> **ACTIVITY**
Scan the material and copy every line in which "textbox" appears.

> **EXCERPTED RECORDS**
#####

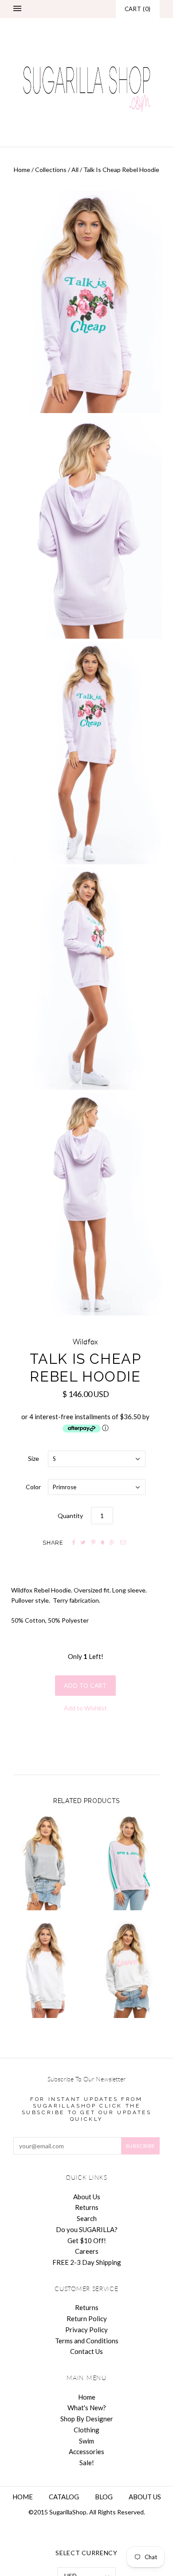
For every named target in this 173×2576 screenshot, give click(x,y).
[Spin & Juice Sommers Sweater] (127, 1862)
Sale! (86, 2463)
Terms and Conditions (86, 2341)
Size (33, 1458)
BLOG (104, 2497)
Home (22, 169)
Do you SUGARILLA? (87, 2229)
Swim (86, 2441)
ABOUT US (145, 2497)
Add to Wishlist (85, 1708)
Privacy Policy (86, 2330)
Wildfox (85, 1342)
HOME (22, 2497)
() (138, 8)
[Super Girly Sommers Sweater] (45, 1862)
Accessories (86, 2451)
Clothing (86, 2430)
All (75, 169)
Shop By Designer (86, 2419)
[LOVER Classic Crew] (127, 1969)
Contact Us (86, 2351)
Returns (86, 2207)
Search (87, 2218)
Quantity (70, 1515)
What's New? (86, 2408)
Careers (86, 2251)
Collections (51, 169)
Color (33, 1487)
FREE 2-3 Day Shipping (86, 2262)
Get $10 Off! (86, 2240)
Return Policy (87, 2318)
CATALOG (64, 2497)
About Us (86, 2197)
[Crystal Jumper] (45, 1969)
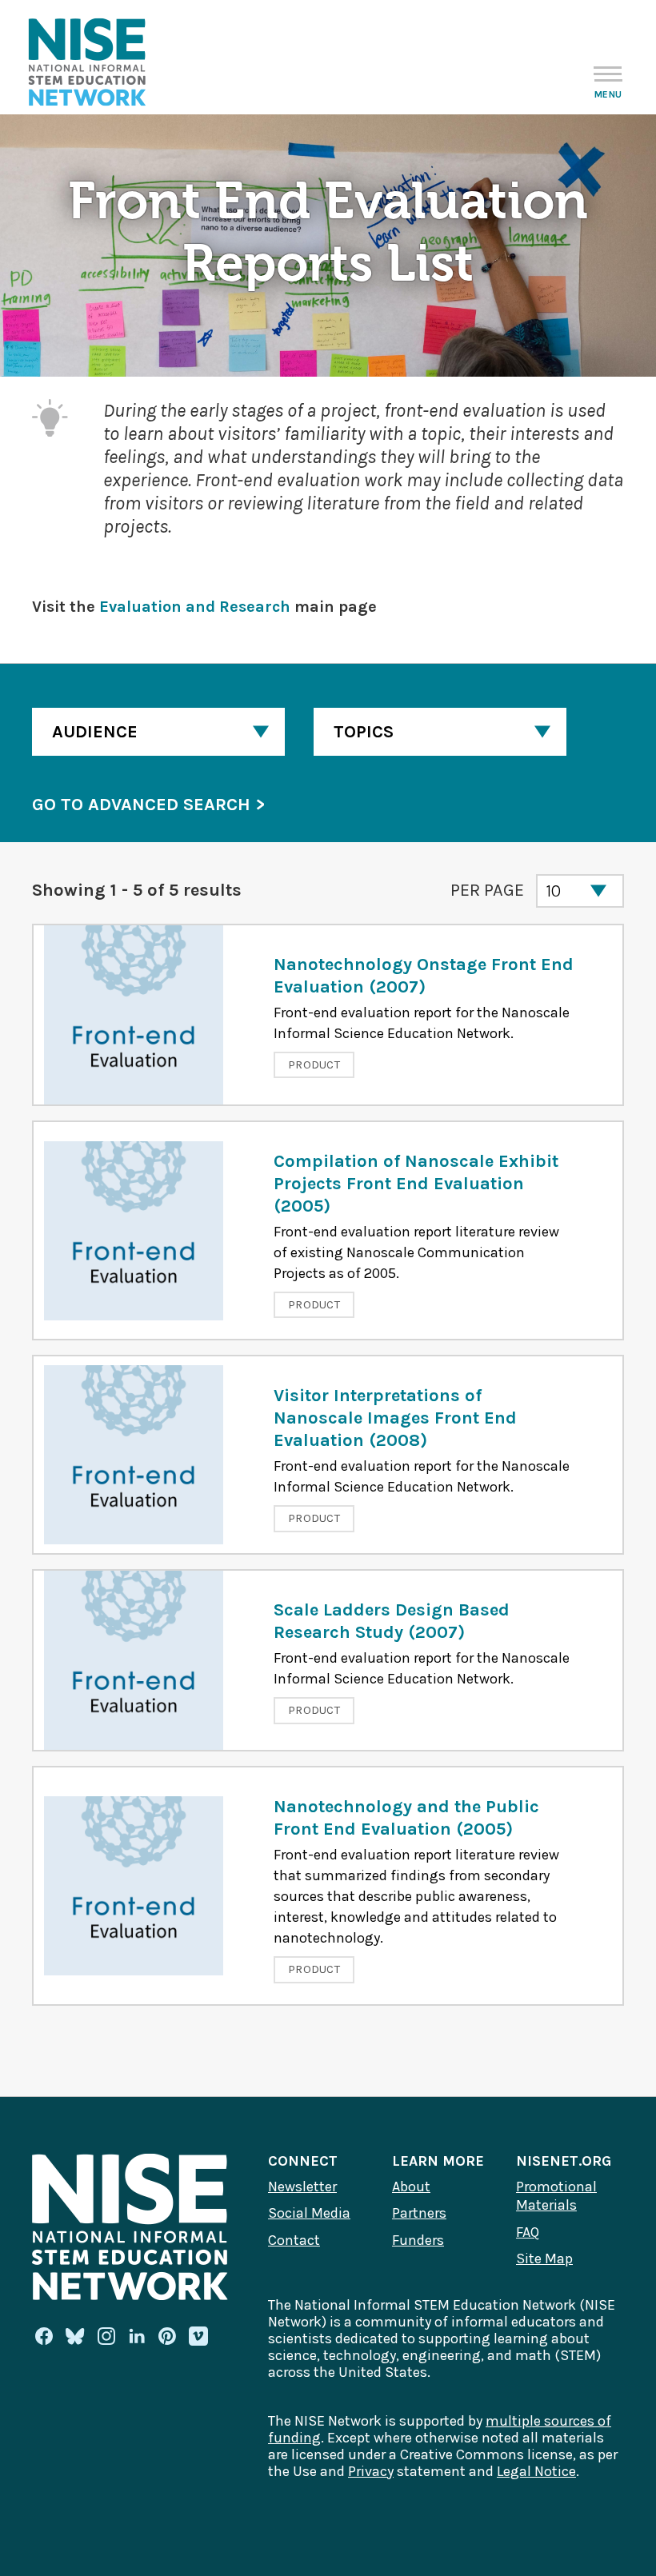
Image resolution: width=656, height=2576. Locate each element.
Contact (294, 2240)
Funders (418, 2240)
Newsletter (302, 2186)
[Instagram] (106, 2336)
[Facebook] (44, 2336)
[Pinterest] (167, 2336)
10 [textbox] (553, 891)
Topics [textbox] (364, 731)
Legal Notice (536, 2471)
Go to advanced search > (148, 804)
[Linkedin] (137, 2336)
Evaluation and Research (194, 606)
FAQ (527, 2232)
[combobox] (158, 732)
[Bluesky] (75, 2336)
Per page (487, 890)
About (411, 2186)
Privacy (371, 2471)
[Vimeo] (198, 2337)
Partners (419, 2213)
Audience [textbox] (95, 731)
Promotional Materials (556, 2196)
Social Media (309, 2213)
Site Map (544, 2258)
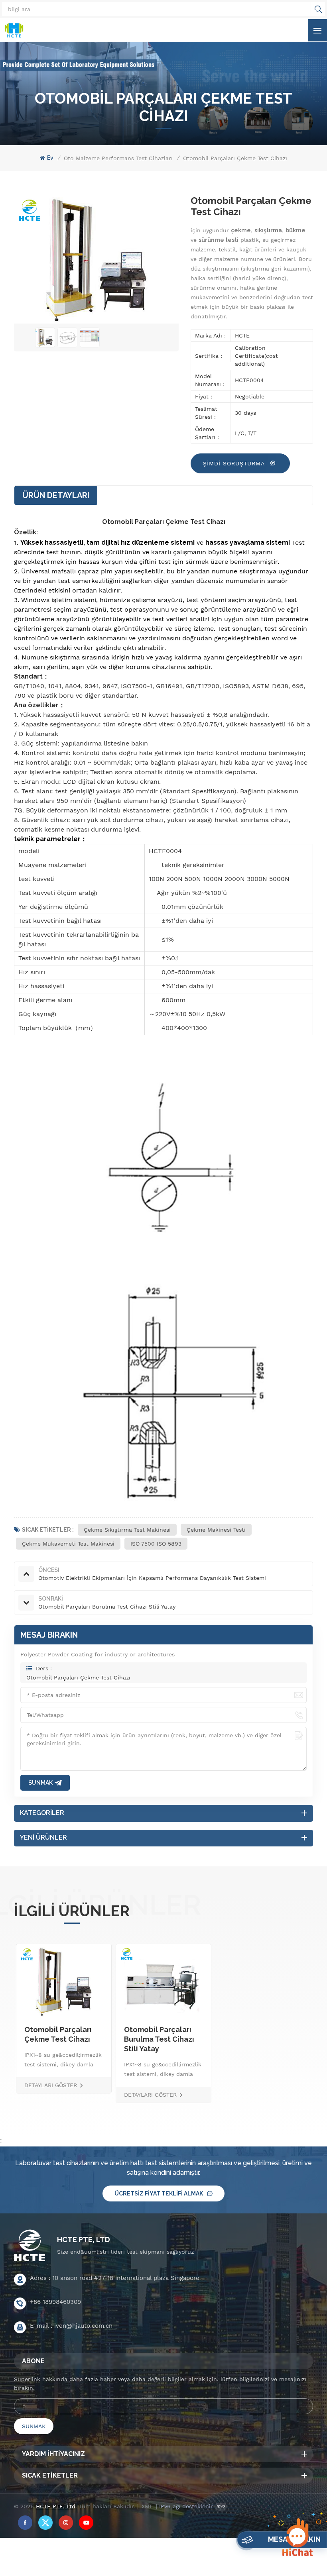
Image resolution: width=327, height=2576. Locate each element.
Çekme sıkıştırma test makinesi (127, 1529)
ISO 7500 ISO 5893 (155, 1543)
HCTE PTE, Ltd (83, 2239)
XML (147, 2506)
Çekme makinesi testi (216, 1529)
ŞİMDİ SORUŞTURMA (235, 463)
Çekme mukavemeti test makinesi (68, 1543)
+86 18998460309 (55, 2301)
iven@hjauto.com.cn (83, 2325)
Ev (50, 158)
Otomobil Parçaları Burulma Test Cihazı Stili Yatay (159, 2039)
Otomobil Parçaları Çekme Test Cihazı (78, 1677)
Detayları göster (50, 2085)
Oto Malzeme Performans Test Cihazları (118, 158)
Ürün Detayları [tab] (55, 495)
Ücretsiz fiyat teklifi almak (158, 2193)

#####

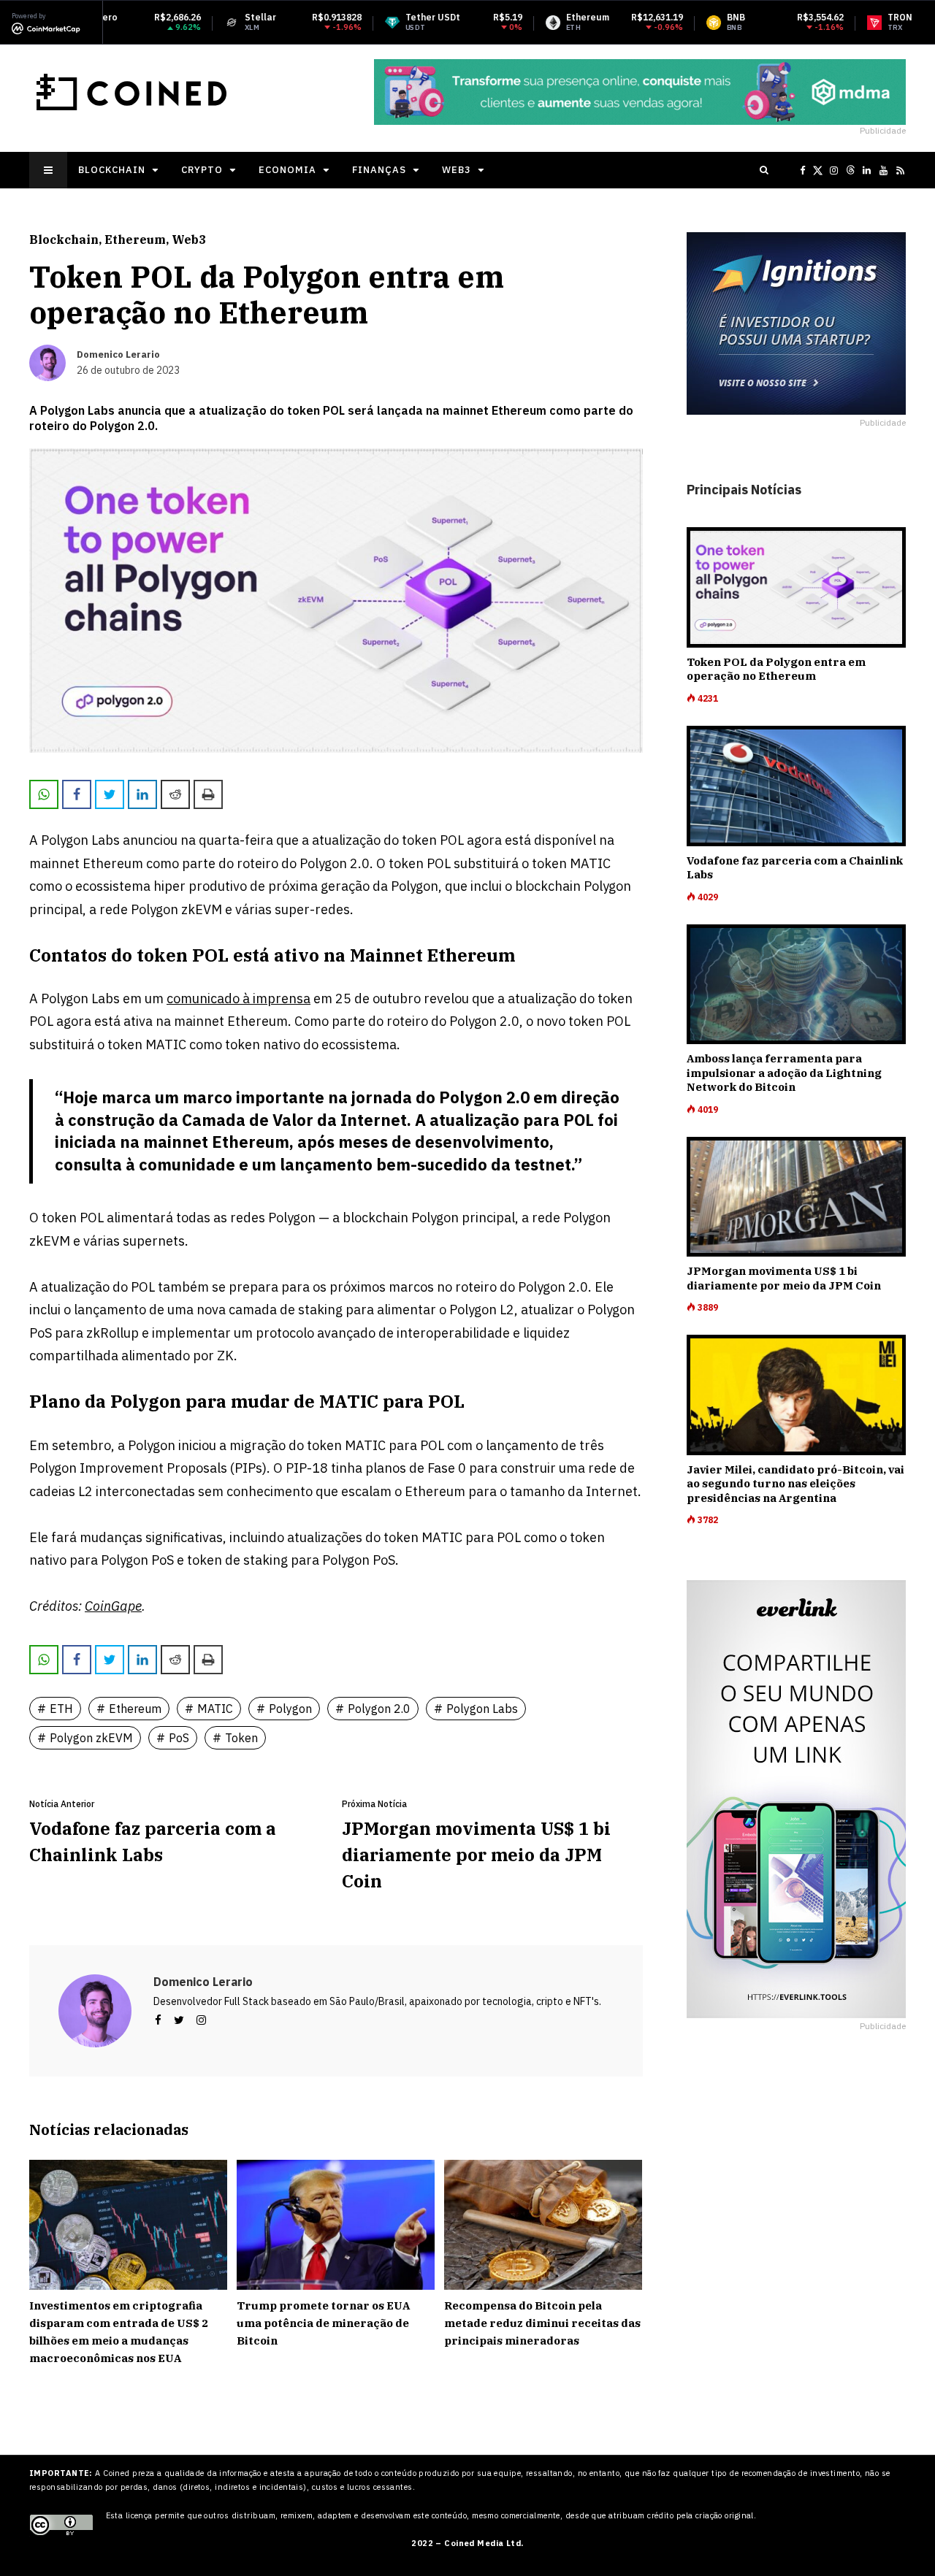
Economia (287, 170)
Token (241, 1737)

#####

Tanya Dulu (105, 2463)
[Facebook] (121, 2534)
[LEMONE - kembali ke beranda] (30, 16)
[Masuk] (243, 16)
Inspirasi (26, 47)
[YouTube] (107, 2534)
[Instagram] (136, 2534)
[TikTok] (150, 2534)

#####

> **RESULT FOR THIS TASK**
10 [textbox] (553, 891)
Topics [textbox] (364, 731)
Audience [textbox] (95, 731)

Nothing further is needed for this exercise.